» **TEKS**
┌──

Sumatra (bentuk tidak baku: Sumatera)[a] adalah pulaukeenam terbesar di dunia yang terletak di Indonesia, dengan luas 473.481 km². Penduduk yang tinggal di pulau ini sekitar 57.940.351 jiwa (sensus 2018)[2]. Pulau ini dikenal pula dengan nama lain yaitu Pulau Percha, Andalas, atau Suwarnadwipa (bahasa Sanskerta, berarti "pulau emas"). Kemudian pada Prasasti Padang Roco tahun 1286 dipahatkan swarnnabhūmi (bahasa Sanskerta, berarti "tanah emas") dan bhūmi mālayu ("Tanah Melayu") untuk menyebut pulau ini. Selanjutnya dalam naskah Negarakertagama dari abad ke-14 juga kembali menyebut "Bumi Malayu" (Melayu) untuk pulau ini.
Etimologi
Asal nama Sumatra berawal dari keberadaaan Kerajaan Samudra (terletak di pesisir timur Aceh). Diawali dengan kunjungan Ibnu Batutah, petualang asal Maroko ke negeri tersebut pada tahun 1345, dia melafalkan kata Samudra menjadi Shumathra,[3] dan kemudian menjadi Sumatra, selanjutnya nama ini tercantum dalam peta-peta abad ke-16 buatan Portugis, untuk dirujuk pada pulau ini, sehingga kemudian dikenal meluas sampai sekarang.[4]
Nama asli Sumatra, sebagaimana tercatat dalam sumber-sumber sejarah dan cerita-cerita rakyat, adalah "Pulau Emas". Istilah Pulau Ameh (bahasa Minangkabau, berarti pulau emas) kita jumpai dalam cerita Cindua Mato dari Minangkabau. Dalam cerita rakyat Lampung tercantum nama tanoh mas untuk menyebut pulau Sumatra. Seorang musafir dari Tiongkok yang bernama I-tsing (634-713) yang bertahun-tahun menetap di Sriwijaya (Palembang sekarang) pada abad ke-7, menyebut Sumatra dengan nama chin-chou yang berarti "negeri emas". Emas menjadi daya tarik para pendatang di pulau Sumatra.[5].

└──

[Entri koleksi]
┌──

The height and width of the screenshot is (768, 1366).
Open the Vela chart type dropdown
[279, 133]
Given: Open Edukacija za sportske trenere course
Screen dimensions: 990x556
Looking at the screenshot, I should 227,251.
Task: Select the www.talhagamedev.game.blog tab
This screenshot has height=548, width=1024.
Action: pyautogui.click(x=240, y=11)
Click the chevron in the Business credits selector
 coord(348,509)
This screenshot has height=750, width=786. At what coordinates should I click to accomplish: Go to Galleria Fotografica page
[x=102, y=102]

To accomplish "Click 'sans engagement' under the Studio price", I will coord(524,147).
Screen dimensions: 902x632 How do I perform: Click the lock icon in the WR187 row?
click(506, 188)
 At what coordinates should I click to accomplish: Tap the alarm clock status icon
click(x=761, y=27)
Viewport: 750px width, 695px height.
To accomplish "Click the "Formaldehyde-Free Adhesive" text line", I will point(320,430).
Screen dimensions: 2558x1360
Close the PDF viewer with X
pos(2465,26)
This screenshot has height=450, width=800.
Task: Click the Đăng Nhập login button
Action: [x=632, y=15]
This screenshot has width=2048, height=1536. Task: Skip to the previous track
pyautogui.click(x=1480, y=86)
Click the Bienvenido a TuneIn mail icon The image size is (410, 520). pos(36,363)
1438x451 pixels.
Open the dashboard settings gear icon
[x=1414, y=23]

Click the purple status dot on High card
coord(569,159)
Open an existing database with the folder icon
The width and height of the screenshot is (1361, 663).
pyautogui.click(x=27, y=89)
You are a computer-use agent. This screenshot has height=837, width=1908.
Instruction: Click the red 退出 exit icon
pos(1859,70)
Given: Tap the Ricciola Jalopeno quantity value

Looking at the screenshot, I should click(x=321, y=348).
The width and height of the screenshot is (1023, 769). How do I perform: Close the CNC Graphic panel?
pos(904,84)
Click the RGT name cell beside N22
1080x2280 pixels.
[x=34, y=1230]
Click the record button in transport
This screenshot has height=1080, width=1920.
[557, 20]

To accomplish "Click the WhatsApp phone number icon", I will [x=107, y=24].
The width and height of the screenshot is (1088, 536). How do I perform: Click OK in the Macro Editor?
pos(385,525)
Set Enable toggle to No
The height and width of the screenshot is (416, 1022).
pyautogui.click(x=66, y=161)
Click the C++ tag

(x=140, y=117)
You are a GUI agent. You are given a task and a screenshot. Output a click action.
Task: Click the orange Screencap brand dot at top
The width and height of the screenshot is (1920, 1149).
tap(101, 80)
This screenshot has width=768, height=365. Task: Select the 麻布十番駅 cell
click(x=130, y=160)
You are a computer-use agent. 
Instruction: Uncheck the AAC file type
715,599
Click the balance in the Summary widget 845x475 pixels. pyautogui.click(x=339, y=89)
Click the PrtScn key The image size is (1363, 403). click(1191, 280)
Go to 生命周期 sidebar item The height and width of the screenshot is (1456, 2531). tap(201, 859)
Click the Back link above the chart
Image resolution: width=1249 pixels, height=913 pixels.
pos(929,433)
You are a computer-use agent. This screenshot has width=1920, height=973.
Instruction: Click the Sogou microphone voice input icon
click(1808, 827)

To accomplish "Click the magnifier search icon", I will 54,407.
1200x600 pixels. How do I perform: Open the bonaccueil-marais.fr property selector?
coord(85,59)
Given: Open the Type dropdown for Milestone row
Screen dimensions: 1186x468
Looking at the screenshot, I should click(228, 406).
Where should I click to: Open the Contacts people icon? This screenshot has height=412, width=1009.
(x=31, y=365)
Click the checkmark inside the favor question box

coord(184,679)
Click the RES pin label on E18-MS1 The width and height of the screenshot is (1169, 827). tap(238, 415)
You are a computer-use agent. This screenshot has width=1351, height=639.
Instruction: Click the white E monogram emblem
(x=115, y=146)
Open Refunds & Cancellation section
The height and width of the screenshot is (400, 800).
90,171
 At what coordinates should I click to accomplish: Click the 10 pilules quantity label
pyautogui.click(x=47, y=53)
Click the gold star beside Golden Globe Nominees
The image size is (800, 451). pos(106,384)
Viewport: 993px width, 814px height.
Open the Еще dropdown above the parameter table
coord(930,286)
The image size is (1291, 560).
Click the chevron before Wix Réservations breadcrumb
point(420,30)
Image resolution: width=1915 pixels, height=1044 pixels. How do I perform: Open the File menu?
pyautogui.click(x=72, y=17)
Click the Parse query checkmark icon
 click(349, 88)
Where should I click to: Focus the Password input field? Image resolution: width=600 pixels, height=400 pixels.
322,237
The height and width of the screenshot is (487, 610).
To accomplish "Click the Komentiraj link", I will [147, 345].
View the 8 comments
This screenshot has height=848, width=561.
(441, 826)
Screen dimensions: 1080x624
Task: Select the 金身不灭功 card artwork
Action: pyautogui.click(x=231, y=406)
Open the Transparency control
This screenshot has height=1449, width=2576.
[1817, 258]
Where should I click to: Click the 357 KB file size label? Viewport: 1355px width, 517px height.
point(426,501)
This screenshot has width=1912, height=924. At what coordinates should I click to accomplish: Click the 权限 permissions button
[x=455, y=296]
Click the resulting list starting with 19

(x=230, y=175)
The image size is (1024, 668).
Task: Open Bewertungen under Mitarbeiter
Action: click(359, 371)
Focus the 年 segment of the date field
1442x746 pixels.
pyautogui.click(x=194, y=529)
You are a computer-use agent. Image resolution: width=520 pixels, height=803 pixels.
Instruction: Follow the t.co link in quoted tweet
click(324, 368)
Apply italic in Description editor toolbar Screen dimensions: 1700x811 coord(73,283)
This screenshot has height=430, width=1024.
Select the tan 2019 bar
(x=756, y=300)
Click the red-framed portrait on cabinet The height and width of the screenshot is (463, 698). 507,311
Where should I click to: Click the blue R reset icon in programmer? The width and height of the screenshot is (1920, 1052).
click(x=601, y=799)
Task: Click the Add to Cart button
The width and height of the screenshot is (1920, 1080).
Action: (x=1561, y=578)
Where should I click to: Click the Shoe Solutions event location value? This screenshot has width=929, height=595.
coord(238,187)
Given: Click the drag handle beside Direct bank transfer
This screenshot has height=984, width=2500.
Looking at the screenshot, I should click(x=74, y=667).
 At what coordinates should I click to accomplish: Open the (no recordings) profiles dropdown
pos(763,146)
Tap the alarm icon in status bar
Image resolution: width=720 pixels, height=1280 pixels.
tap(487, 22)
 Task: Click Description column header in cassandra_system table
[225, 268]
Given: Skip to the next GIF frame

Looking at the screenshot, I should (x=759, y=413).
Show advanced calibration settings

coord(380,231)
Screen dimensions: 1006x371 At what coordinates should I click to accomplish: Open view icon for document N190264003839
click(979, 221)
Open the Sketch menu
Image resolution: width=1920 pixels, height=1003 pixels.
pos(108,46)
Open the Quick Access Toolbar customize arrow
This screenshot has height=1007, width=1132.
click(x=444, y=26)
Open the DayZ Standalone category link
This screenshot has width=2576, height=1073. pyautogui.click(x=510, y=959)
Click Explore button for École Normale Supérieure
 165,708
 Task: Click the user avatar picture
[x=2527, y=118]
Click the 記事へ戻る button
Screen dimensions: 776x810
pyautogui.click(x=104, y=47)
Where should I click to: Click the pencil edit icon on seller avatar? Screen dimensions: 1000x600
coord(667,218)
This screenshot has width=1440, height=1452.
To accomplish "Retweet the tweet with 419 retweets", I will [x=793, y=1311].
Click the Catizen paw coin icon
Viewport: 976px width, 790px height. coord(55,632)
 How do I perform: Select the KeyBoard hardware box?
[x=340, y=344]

└──

» **TUGAS DAN LATIHAN**
A: Kembalikan bagian teks tentang Sumatra yang dimulai dengan "Sumatra (bentuk tidak" dan berlanjut sampai "untuk pulau ini.", tanpa mengubah satu kata pun.
B: Menurut teks tentang Sumatra, pada tahun berapa Ibnu Batutah berkunjung ke Kerajaan Samudra?
C: Terjemahkan kalimat "Emas menjadi daya tarik para pendatang di pulau Sumatra." dari teks tentang Sumatra ke dalam bahasa Inggris.

» **JAWABAN TERTULIS**
A:
Sumatra (bentuk tidak baku: Sumatera)[a] adalah pulaukeenam terbesar di dunia yang terletak di Indonesia, dengan luas 473.481 km². Penduduk yang tinggal di pulau ini sekitar 57.940.351 jiwa (sensus 2018)[2]. Pulau ini dikenal pula dengan nama lain yaitu Pulau Percha, Andalas, atau Suwarnadwipa (bahasa Sanskerta, berarti "pulau emas"). Kemudian pada Prasasti Padang Roco tahun 1286 dipahatkan swarnnabhūmi (bahasa Sanskerta, berarti "tanah emas") dan bhūmi mālayu ("Tanah Melayu") untuk menyebut pulau ini. Selanjutnya dalam naskah Negarakertagama dari abad ke-14 juga kembali menyebut "Bumi Malayu" (Melayu) untuk pulau ini.

B: Tahun 1345.

C: Gold became an attraction for newcomers to the island of Sumatra.